What processes control the rise and fall of sea level on Earth?
By sea level, we refer roughly to the height of the sea or ocean surface. Sea level increases when the volume of water in the ocean increases and vice versa. One of the chief environmental processes that control sea level is climatic change. For example, the rise in temperature across the globe can cause polar icebergs and glaciers to melt, and this can increase the sea level greatly. In fact, one of major threats of global warming of the earth we are facing nowadays is the rise in sea level, leading to submerging of coastal areas (which means loss of many things, including human life). Besides global rise in temperature, tectonic changes or earth crust mechanisms like movement of lithospheric plates, addition of crust layers, volcanic activity near oceanic ridges, opening, closing and widening of sea basins, etc. can also cause changes in the sea level. Such changes in the sea level are mostly expressed on a wider scale.
A relatively predictable phenomenon is “tidal currents”, which is nothing but periodic rise and fall of sea level. The processes that control tidal waves are gravitational forces manifested by the moon and the sun with respect to the rotation of the Earth. The moon is the key controller as it is much nearer to earth as compared to the sun. Other forces that bring a change in the sea level are storms, floods, cyclones, tsunamis, etc. Such sea level changes are, however, not necessarily permanent and happen locally.
Many things affect the rise and fall. Although, today, a major problem is that the glaciers from the artic are melting due to global warming. The earth ozone layer has a hole over the artic because of the many greenhouse gases that are emitted. These gases are harmful, and affect the ozone layer. The ozone layer helps regulate the energy from the sun, creating the temperatures we have. Although, a hole, will allow a significant amount of heat to enter. This heat is warming up the ice, causing it to melt. Ice melts into water, and the water level is rising. Although, water rising and falling is greatly affected by the moon's gravitional pull. This results in high tide and low tide throughout the day.
The two greatest factors that contribute to the sea level are glaciers and the moon.

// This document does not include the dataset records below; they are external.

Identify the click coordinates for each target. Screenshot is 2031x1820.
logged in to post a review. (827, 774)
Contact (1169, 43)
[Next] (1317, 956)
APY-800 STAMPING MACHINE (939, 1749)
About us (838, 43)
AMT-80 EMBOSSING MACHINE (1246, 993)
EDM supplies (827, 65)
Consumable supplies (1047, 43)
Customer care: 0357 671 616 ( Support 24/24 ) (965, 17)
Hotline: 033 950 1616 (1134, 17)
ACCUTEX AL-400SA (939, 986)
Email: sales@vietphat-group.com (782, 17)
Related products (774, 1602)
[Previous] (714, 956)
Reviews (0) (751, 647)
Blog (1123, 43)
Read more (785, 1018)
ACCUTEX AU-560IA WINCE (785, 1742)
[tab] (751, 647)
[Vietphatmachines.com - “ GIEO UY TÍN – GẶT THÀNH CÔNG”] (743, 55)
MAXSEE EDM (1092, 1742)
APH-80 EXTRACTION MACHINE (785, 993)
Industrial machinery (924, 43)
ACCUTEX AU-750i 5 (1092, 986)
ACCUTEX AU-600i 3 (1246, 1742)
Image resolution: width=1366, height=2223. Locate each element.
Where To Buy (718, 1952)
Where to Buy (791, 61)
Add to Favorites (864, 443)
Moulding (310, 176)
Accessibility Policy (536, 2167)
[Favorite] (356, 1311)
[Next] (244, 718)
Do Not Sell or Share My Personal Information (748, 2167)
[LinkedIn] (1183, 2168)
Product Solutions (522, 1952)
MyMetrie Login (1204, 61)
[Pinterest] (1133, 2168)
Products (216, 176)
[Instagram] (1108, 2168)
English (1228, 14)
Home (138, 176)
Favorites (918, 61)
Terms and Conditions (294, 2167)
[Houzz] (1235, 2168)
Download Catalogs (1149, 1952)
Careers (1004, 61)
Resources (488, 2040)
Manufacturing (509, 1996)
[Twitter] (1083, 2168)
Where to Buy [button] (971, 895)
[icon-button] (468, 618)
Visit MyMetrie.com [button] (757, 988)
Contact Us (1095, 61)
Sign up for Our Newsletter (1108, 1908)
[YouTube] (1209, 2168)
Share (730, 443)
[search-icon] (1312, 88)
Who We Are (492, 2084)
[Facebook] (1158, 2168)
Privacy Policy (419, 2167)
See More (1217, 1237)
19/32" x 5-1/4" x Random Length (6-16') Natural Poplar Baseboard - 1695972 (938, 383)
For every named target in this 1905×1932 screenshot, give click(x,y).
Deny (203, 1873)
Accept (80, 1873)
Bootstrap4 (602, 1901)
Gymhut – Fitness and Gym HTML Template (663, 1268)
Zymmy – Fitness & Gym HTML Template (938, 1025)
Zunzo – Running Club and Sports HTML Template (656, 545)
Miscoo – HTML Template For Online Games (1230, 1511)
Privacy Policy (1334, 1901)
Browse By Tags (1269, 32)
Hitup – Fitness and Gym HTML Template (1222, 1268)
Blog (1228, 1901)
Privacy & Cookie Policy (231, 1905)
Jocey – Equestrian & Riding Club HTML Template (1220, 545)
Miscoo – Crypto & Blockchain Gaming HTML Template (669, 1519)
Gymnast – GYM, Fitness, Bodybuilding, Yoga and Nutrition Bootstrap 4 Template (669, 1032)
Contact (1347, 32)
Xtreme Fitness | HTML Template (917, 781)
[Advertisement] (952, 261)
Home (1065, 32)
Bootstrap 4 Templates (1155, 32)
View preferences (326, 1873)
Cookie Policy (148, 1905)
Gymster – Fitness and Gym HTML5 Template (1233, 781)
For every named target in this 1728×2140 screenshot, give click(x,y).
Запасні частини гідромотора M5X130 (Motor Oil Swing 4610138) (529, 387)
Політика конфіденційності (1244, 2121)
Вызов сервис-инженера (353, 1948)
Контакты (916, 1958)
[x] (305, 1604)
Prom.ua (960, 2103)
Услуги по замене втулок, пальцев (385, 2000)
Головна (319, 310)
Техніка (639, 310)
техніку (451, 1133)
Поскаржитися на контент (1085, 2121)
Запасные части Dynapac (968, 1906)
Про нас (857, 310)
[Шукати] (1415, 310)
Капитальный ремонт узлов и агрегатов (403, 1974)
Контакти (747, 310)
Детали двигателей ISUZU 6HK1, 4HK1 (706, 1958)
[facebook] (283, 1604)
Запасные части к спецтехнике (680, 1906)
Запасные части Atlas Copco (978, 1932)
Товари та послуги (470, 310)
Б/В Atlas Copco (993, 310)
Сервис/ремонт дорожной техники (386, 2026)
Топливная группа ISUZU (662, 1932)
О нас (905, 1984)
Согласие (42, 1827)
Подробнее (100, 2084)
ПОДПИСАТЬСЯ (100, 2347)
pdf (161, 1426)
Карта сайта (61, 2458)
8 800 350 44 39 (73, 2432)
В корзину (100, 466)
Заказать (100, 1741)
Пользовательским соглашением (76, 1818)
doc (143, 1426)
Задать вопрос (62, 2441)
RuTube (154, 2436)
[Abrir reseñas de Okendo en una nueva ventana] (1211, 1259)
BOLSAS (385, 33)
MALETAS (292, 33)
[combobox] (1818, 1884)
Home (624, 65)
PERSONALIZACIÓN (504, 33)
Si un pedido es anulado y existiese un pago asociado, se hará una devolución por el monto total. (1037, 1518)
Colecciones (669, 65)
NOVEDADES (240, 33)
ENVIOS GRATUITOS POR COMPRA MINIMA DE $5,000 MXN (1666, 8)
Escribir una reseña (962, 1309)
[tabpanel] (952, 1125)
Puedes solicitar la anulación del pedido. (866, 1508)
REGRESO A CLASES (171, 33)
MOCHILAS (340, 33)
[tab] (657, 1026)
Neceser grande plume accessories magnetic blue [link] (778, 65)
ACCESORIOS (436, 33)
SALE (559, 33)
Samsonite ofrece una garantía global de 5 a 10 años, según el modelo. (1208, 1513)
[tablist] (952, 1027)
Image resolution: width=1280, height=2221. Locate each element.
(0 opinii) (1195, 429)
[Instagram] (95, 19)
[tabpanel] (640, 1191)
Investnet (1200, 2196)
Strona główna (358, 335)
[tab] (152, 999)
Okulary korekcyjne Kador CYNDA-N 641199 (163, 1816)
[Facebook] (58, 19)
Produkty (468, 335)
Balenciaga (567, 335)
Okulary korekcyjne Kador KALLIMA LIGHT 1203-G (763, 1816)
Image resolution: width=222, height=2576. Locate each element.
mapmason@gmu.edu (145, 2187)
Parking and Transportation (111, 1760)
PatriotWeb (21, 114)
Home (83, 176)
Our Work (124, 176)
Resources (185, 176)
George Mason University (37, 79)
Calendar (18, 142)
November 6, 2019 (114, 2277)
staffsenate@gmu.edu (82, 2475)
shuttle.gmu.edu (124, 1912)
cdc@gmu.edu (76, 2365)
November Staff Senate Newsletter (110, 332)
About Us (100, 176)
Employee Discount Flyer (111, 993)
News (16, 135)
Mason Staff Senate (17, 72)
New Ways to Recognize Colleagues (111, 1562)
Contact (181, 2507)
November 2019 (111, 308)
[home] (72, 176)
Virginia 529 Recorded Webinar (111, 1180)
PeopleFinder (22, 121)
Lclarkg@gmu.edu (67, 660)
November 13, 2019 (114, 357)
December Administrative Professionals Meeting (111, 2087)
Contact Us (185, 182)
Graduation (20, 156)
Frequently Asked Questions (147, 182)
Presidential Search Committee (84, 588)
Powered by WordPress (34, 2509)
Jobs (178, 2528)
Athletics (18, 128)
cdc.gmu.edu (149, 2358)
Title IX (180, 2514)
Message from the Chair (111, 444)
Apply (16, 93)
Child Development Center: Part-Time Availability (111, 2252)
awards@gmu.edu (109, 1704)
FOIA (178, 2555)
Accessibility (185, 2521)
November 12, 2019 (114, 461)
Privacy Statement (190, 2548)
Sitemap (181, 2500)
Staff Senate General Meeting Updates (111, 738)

The moon's gravitational pull on the earth creates rythmic rises and falls in the sea level. We call these tides.
Glaciers, however, are less consistent. Over half of earth's supply of fresh water is frozen in glaciers and ice caps. Ice caps are chunks of ice floating in the ocean. Because, they are already displacing their volume in water they do not contribute to sea levels. Glaciers are frozen bodies of water over land. When large amounts of glaciers melt they contribure to a rise in sea levels. More important than the actual volume of water they yield is their climatic effects. Glaciers help to reflect some of the sun's light. When there are less reflective surfaces the ocean begins to absorb sunlight and evaporate. Galcier melts can cause both rises and falls in sea level depending on their severity.